[Data records]
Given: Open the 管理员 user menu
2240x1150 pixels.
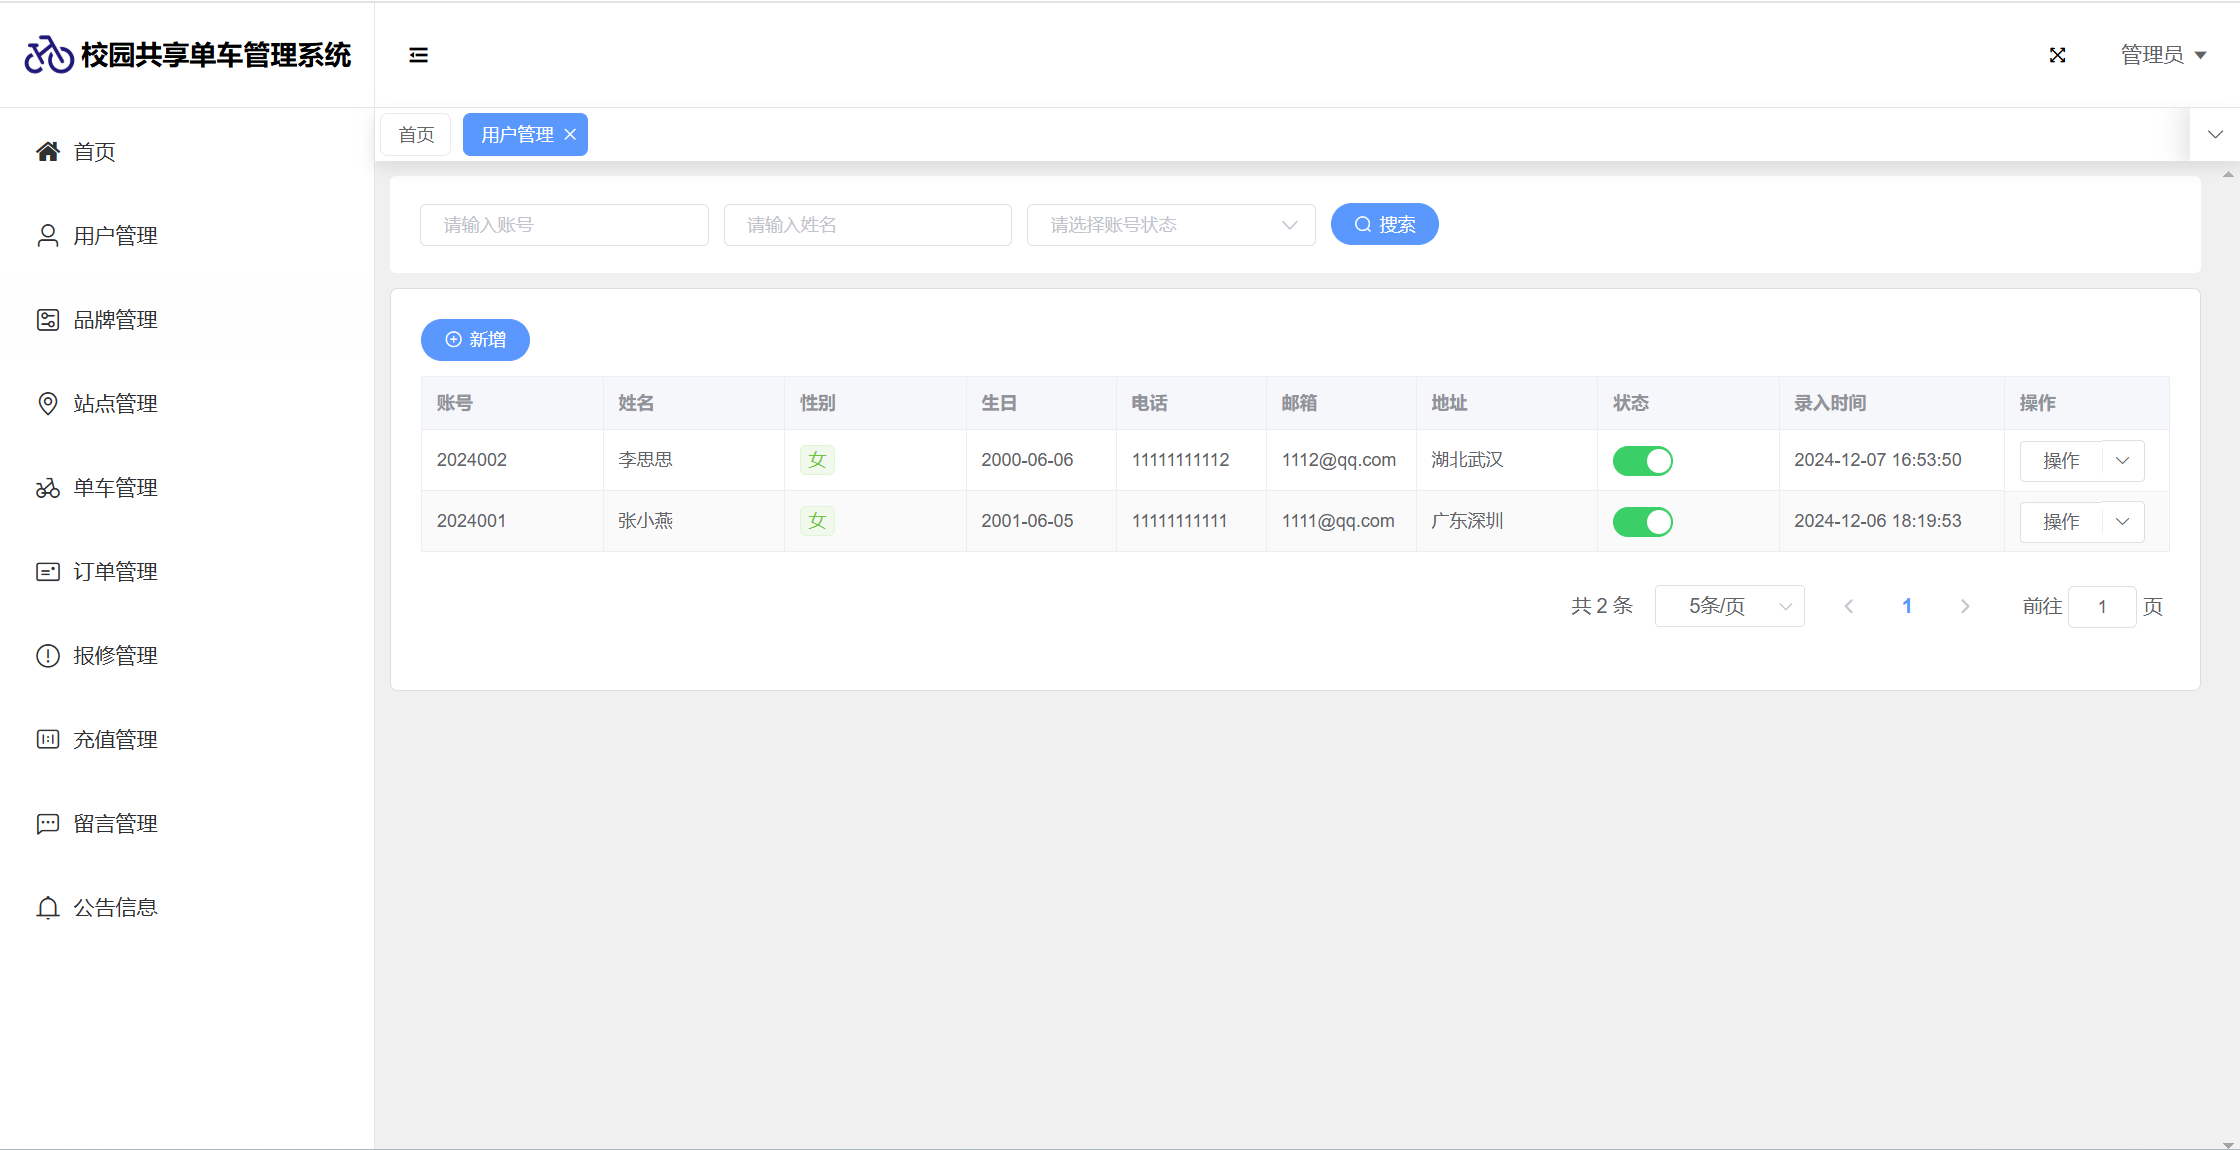Looking at the screenshot, I should [2163, 55].
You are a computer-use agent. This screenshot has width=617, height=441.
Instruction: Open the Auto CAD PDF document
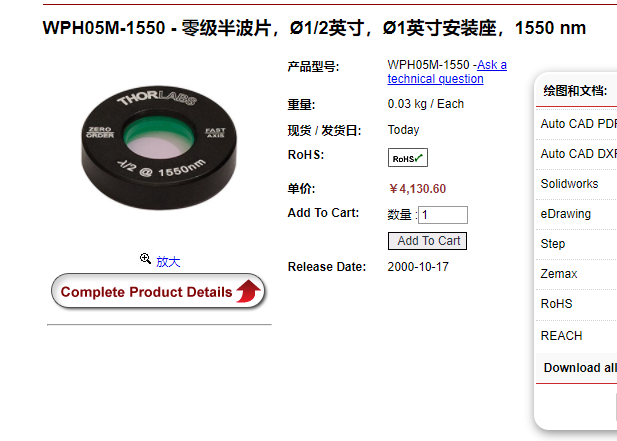pos(578,124)
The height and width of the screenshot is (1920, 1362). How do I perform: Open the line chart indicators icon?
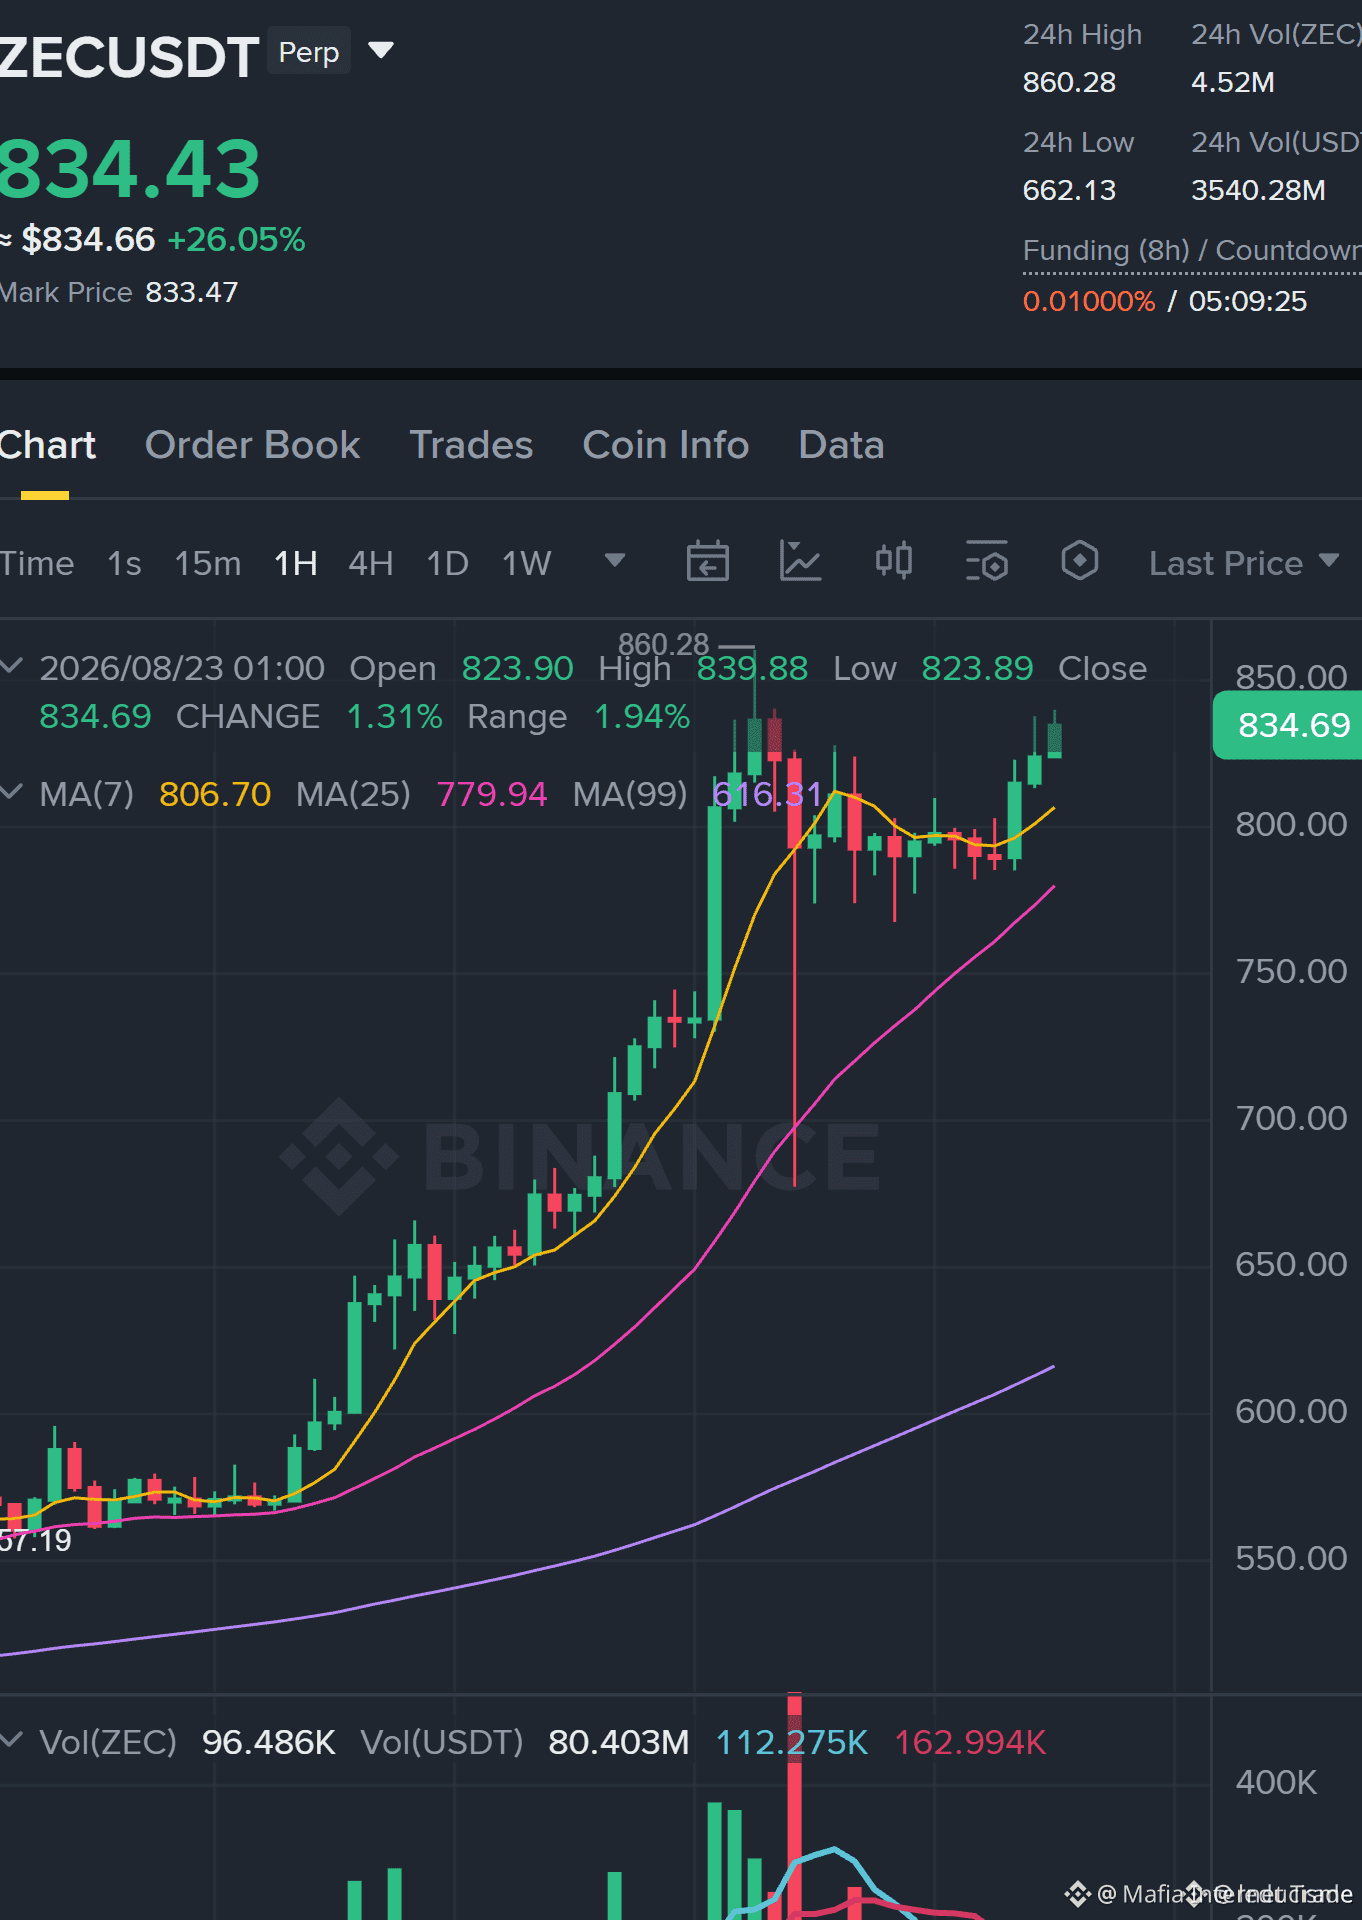[x=800, y=561]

» What you should do: Copy the data above word for word, leaving out the pictures.

» In response:
Given: Open the 管理员 user menu
2240x1150 pixels.
Looking at the screenshot, I should [2163, 55].
You are a computer-use agent. This screenshot has width=617, height=441.
Instruction: Open the Auto CAD PDF document
pos(578,124)
The height and width of the screenshot is (1920, 1362). How do I perform: Open the line chart indicators icon?
[x=800, y=561]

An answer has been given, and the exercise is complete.